▶ Document segment
** Begin **

Chinese Rocks
Cheap multi-album box sets bring joy to those of us who still buy CDs

The last decade or so has been a golden era for fans of classic rock (and a lot of Eighties and Nineties rock and pop) who still enjoy listening to music on CD. Cheap catalog box sets have exploded across the landscape.
All six of Van Halen’s David Lee Roth-era albums; the first six Ramones albums; all eight Ozzy-era Black Sabbath albums; all 10 of ZZ Top’s Warner Bros. albums; all six Eagles studio albums; and on and on…the discs themselves are in slim cardboard sleeves, occasionally replicating the original LP gatefolds (yes, you can see the lavish Mexican food spread from ZZ Top’s Tres Hombres), all tucked into a sturdy clamshell box. Similar, larger and more elaborate boxes have been created to encompass Earth, Wind & Fire’s discography (13 discs), Judas Priest’s (19 discs), Blue Öyster Cult’s (16 CDs and a DVD)…you get the picture.

And those are the relatively fancy boxes. The major labels have also been repackaging catalog titles under the “Original Album Classics” or “Original Album Series” name for several years – five CDs in a simple slipcase. It’s a quick and easy way to pick up most of a band’s output for between $15 and $20 a set. I love these boxes. I have close to three dozen of them, by artists from Bad Company to Dwight Yoakam.

** End **

▶ Data section
** Begin **

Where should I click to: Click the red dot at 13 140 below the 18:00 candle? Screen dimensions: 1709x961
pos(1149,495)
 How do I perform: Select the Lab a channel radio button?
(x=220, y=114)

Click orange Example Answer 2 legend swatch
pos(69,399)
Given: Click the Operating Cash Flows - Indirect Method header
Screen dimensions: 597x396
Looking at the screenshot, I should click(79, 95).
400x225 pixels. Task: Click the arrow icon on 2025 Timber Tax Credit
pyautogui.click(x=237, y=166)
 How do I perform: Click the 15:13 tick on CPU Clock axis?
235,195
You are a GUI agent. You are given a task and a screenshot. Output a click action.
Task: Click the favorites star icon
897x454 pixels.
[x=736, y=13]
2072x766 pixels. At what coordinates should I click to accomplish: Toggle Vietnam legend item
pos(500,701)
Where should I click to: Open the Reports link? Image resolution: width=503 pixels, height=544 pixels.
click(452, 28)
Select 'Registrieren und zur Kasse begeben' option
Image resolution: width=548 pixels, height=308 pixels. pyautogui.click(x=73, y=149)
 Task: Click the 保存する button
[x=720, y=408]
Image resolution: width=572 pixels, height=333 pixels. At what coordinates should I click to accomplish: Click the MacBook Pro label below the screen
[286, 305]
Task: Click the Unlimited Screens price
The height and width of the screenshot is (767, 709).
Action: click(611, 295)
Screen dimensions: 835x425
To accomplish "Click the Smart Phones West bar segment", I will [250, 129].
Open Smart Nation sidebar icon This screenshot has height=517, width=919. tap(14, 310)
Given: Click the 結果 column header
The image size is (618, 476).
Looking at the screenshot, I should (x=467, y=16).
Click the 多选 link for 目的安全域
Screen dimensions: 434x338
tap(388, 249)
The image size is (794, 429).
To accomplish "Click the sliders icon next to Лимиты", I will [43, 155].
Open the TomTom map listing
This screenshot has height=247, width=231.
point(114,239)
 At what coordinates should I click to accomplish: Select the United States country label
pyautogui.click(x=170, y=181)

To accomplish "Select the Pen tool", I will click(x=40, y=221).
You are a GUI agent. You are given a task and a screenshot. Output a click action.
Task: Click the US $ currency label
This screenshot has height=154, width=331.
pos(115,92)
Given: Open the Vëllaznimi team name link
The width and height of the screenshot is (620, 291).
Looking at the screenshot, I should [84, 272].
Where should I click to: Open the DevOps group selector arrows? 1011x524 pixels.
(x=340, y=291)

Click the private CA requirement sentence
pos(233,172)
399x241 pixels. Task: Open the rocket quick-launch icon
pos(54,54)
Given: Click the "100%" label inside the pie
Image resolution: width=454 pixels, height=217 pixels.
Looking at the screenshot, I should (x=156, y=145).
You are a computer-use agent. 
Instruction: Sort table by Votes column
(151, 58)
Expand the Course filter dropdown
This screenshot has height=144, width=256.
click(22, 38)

** End **

▶ Exercise tasks
1 - From the article on cheap CD box sets, print the passage from "Chinese Rocks" up to and including "across the landscape.".
2 - Answer these questions using the article on cheap CD box sets:
(a) How many discs are in the Judas Priest box?
(b) How many CDs come in each "Original Album Classics" or "Original Album Series" slipcase?
(c) What is the price range for one of those slipcase sets?

▶ Correct answers
1 -
Chinese Rocks
Cheap multi-album box sets bring joy to those of us who still buy CDs

The last decade or so has been a golden era for fans of classic rock (and a lot of Eighties and Nineties rock and pop) who still enjoy listening to music on CD. Cheap catalog box sets have exploded across the landscape.

2 -
(a) 19 discs
(b) Five CDs
(c) Between $15 and $20 a set